Tuesday, March 27, 2007

Time for Blogging?

I’ve had blog ideas floating around my head for weeks, and no time to sit down and type. At least no time when I could put together coherent sentences. And if that isn’t a typical youth minister’s wife, I don’t know what is! How do we get so busy?? And I don’t even feel like I’ve been doing all that much!
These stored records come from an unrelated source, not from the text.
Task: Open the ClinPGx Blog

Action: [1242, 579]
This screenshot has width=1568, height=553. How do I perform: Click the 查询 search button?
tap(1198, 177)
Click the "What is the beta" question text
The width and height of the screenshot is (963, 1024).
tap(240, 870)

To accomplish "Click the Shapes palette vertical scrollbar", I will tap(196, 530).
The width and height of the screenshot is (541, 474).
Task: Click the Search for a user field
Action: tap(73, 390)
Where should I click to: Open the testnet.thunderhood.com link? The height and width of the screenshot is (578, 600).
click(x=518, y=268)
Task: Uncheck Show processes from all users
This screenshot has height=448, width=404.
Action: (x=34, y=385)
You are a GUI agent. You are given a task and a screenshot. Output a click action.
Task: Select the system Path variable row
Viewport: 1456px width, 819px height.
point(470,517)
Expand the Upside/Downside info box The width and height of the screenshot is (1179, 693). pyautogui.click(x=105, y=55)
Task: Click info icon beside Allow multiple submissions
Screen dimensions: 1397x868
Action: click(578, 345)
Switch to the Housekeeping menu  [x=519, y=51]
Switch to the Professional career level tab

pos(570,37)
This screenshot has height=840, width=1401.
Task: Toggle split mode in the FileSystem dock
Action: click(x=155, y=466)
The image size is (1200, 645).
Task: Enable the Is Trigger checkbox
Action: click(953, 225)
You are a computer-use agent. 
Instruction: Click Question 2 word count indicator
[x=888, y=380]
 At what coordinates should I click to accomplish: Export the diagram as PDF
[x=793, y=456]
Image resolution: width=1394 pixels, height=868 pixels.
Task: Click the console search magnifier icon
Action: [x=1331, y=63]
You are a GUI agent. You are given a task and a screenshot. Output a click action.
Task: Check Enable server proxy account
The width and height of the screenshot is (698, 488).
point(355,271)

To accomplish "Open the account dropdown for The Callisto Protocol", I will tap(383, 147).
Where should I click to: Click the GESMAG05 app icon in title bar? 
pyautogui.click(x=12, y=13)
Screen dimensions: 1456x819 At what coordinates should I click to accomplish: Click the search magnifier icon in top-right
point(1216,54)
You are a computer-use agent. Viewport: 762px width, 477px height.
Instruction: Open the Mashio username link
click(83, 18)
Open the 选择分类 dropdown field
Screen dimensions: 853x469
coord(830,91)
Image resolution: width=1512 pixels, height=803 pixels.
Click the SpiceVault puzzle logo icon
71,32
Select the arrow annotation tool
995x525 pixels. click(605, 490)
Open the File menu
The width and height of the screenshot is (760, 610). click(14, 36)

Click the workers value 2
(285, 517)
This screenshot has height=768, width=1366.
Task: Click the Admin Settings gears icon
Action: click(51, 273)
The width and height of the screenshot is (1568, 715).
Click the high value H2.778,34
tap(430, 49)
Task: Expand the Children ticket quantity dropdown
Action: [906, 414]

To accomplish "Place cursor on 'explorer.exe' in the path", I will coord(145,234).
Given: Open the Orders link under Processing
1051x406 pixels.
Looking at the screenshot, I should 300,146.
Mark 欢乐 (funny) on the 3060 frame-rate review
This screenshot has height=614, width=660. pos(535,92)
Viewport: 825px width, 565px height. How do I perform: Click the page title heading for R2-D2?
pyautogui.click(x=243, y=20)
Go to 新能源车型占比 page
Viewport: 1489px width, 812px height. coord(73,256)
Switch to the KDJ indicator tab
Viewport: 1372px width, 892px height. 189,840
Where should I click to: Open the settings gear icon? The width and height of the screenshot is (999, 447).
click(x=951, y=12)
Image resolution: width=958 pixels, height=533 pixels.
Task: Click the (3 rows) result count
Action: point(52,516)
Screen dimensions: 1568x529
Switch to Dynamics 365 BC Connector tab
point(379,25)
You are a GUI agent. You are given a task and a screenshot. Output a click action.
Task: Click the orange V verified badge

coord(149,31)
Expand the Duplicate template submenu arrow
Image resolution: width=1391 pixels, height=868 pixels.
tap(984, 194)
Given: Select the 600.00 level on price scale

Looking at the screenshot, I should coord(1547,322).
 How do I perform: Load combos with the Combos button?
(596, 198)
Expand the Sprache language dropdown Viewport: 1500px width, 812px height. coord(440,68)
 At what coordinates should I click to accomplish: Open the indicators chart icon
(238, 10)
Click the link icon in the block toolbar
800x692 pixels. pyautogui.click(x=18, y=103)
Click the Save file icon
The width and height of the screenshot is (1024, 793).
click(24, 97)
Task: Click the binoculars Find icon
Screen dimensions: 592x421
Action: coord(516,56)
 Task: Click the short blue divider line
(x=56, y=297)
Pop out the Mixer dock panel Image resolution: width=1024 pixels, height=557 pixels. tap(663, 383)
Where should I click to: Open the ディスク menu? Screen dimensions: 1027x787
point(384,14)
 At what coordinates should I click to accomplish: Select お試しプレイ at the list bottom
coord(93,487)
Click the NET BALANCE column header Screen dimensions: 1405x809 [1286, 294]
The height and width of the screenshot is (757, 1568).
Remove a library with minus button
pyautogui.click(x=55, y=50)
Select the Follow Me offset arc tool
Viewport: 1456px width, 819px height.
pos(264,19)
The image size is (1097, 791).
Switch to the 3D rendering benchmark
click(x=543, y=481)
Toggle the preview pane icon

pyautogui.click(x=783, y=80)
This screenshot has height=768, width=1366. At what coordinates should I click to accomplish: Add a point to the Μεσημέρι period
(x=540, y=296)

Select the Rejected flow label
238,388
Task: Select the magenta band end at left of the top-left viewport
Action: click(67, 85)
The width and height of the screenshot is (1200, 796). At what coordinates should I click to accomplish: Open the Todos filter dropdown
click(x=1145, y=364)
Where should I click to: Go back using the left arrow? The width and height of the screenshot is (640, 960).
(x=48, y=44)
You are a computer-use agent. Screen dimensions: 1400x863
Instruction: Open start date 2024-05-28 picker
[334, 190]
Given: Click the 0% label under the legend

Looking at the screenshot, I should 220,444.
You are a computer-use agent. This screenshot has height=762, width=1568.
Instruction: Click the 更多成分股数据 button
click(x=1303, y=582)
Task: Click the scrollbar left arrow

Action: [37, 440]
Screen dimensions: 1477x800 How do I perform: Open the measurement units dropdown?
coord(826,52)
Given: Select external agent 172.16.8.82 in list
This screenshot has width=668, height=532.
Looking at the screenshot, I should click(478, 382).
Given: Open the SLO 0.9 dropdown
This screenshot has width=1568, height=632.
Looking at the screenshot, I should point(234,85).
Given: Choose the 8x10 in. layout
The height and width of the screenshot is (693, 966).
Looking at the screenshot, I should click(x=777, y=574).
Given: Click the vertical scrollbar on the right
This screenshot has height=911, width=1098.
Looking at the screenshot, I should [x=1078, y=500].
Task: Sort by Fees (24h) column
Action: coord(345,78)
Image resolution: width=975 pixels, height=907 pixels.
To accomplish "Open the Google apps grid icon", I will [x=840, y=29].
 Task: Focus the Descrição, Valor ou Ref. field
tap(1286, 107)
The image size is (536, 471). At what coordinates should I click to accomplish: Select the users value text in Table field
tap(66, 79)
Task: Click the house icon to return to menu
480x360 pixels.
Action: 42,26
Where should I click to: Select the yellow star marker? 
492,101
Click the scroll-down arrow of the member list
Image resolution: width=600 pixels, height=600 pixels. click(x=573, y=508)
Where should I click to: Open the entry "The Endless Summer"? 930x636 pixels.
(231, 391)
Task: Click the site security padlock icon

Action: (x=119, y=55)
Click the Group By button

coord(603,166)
But all the million little tasks that go into being a mom, a wife, a youth worker, a part-time employee, a daughter, a housekeeper, a chauffer, a sibling referee… I guess it is the faithfulness in all those million little things that really adds up in the end.

I haven’t even been reading 1 Corinthians 13, but I guess it’s been on my mind, because here’s what came out of my head… (with apologies to the apostle Paul!)

If I speak at a girls’ retreat, and have not love for the girls, I’m just an annoying cell phone, ringing at the wrong time.
If I speak to youth of honoring their parents, and don’t make time to call my own and go spend some time with them, and if I encourage others and grouch at my own family, I am nothing.
If I give time and money to missions, but don’t love the lost and different, I gain nothing.
Love is patient with the loud and obnoxious kids at youth group—you know the ones I mean.
Love is kind to the older ladies, who just need a touch on the arm and a smile.
Love does not envy the wives who have more budget to work with to fix up their homes.
Love does not boast, but gives God the proper credit for our successes.
Love is not rude or angered, even when that kid cuts you off in the traffic moving from the Sunday school room to the sanctuary.
Love is not self-seeking, even though our human nature desperately wants to be.
Love never fails.
Where there are object lessons, they will cease. Where there are videos on any topic, they will be stilled. Where there is knowledge of the latest teen culture trends, it will pass away.
When perfection comes, the imperfect disappears…and faith, hope and love remain. But the greatest of these is love.

Thursday, March 15, 2007

Self

Colossians 4:23
Whatever you do, work at it with all your heart, as working for the Lord, not for men.

I can, and do, act selflessly. I am not selfless. In fact, I am quite self-centered. While I have learned to put my husband, my children, or others in the church or community before myself, I would be deeply ashamed to admit how often these acts are done half-heartedly, even grudgingly, and occasionally with deep resentment. How often do we resent the fact that our husband sashays off to church early on Sunday morning, leaving us to clean, dress, and feed not only ourselves, but all our little brood, hustling them off to church, not forgetting the objects for object lessons, snacks, and copies needed for Sunday school. Or maybe for you it’s the sheet music and powerpoint on your flash drive. No wonder one minister’s wife commented that she rarely sees a truly happy looking minister’s wife on a Sunday morning.

So, how do we turn all the daily annoyances into true service to the King? It requires a change inside, not in behavior. A change of mind and heart. One that will probably need to continue until the day we die, because at least in my mind, this is the most universal of struggles—getting past our inborn egocentricity, leaving behind self-centeredness for honest, internal submission—first to Christ, then to others.

Ephesians 5:21
Submit to one another out of reverence for Christ.